« Mais je dirais que je ne sais pas nécessairement, ni ne pense, que je serais mieux sans diabète. Je ne le pense pas.
« Je pense que cela fait partie de ma vie. C’est ce que je suis aujourd’hui, et peut-être que cela m’a même aidé. Comme je l’ai dit, je devais grandir plus vite. Je devais savoir ce qui est bon pour moi, ce qui est mauvais pour moi.
« J’ai en quelque sorte repoussé mes limites, peut-être aussi un peu plus à cause de l’entêtement que j’ai aussi. Je ne suis mécontent de rien.
« J’ai reçu mon diagnostic il y a plus de 24 ans, et j’ai l’impression que le diabète d’il y a 24 ans et le diabète d’aujourd’hui sont très, très différents, n’est-ce pas ?
« Beaucoup de médecins, beaucoup de spécialistes, suggéraient à l’époque que le sport professionnel avec le diabète était une chose impossible. Ce n’était pas quelque chose de très, très courant. Mais heureusement pour moi, j’avais une mère très têtue, et elle disait en gros : « Mon fils veut faire quelque chose, nous allons le faire » et nous ne laisserons pas… cette maladie nous limiter. »
Il a souligné que Nacho Fernández, l’un des meilleurs footballeurs espagnols, et d’autres médaillés d’or olympiques souffraient également de diabète de type 1.
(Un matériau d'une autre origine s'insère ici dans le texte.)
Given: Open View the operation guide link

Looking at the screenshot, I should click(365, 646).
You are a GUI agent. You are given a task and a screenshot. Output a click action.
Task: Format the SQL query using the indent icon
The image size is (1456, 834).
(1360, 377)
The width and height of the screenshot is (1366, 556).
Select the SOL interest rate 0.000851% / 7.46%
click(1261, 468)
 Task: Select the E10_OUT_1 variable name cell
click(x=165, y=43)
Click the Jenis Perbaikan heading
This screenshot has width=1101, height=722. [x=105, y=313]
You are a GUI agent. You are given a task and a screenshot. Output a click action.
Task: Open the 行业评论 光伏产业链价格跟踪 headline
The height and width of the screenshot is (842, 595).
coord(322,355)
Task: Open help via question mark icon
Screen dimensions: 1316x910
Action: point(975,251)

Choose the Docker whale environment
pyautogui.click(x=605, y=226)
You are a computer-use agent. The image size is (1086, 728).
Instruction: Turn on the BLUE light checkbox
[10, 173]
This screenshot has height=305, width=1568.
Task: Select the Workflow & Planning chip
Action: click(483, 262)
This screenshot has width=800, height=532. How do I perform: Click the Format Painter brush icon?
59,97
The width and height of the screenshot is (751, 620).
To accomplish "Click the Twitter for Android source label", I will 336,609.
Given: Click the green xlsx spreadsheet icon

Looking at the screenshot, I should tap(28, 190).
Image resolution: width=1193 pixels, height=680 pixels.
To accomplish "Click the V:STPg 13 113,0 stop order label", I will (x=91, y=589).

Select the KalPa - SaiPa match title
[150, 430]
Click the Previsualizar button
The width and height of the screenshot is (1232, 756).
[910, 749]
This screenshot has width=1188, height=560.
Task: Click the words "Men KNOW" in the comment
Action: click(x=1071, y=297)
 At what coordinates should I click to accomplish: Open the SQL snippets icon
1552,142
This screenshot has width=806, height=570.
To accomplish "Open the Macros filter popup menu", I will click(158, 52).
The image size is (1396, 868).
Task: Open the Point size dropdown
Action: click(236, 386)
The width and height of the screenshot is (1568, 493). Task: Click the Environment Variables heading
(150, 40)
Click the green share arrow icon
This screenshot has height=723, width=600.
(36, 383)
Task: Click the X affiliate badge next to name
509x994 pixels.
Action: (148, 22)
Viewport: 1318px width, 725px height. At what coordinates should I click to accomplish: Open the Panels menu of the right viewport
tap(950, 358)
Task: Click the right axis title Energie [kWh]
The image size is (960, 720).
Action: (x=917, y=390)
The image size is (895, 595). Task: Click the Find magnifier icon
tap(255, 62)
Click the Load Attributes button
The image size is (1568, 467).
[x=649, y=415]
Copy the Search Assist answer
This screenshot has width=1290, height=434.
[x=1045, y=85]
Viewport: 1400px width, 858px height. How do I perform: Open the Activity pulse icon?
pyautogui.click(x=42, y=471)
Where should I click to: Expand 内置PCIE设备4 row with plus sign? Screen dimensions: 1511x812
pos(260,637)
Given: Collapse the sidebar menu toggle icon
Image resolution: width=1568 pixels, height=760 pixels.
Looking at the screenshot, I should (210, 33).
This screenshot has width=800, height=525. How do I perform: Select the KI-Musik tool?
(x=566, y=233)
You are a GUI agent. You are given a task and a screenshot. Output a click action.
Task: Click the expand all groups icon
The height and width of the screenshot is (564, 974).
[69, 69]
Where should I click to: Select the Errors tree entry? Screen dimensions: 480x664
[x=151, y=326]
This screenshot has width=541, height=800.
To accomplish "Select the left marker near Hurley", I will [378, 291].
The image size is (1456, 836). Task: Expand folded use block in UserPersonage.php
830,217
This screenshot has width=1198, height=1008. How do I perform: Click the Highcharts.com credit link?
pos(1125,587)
« J’ai toujours eu l’impression qu’on pouvait tout faire avec le diabète, et si on le gère correctement et si on le contrôle, je ne vois pas pourquoi il devrait y avoir une raison de ne pas être professionnel. »
Paddy McCartin (à droite) et son frère Tom (à gauche) après la grande défaite finale des Swans en 2022 contre Geelong.Crédit: Getty Images
Une pompe qui peut être portée sur le corps pour réguler les niveaux d’insuline s’est avérée avantageuse dans la gestion du diabète pour Zverev et l’ancien joueur de l’AFL Paddy McCartin. Les pompes Medtronic – elles coûtent 8 000 $ et durent quatre ans – sont utiles à l’entraînement et à la vie, mais ne peuvent pas être portées pendant les matchs.
McCartin, comme Zverev, a été diagnostiqué à un jeune âge mais son diabète n’a pas dissuadé son patient.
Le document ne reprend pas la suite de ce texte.